Se há algo que os adolescentes que convivem com duas mães concordam é: "Temos uma família diferente, mas normal." Sem receio ou vergonha, essa turma mostra como amam as pessoas que os criam, educam, dão casa, alimento, roupa, carinho e tudo o mais que qualquer filho precisa para se transformar em adulto feliz e do bem.

Pietra Gutierrez Lima, 12 anos, era pequena quando a mãe biológica assumiu a homossexualidade. Hoje, convive na mesma casa com a outra mãe e a filha dela, que considera sua irmã. Juntas, formam uma família homoparental - com pais do mesmo sexo. "Sou filha de duas mulheres, mas posso ter menos problemas que filhos de heterossexuais. Algumas amigas veem os pais sempre brigando. Isso não acontece na minha casa."

O preconceito e a falta de conhecimento fazem alguns pensar que casais homossexuais não têm capacidade de cuidar dos filhos. Há quem os associe à promiscuidade e, por isso, afirma que influenciariam negativamente as crianças. "O objetivo é criá-los direito, independentemente da orientação sexual. Além disso, um filho de pais gays não necessariamente será homossexual", explica Desirèe Cordeiro, psicóloga da medicina do comportamento.
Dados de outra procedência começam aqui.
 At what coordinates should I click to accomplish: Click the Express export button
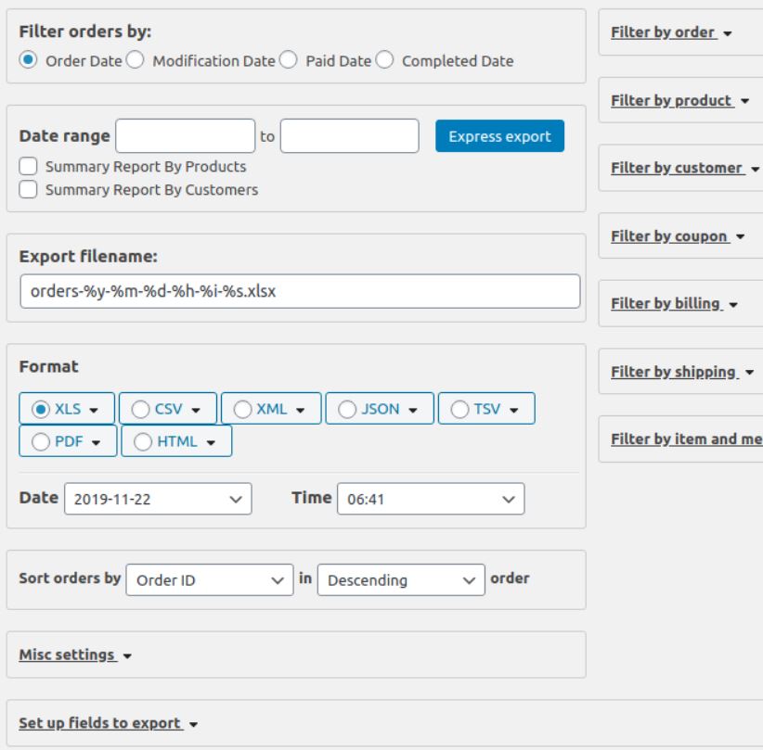499,136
NUMA BOA - Há três anos, Vitor Martins, 12, convive com a mãe biológica e a companheira dela. Assistir a filmes está entre os passatempos preferidos dos três. Problemas? Nenhum, segundo o garoto, que afirma que não sentiu nada de diferente quando ela falou sobre sua opção sexual. "Gosto da minha família desse jeito. A gente se dá bem. Recebo muito carinho."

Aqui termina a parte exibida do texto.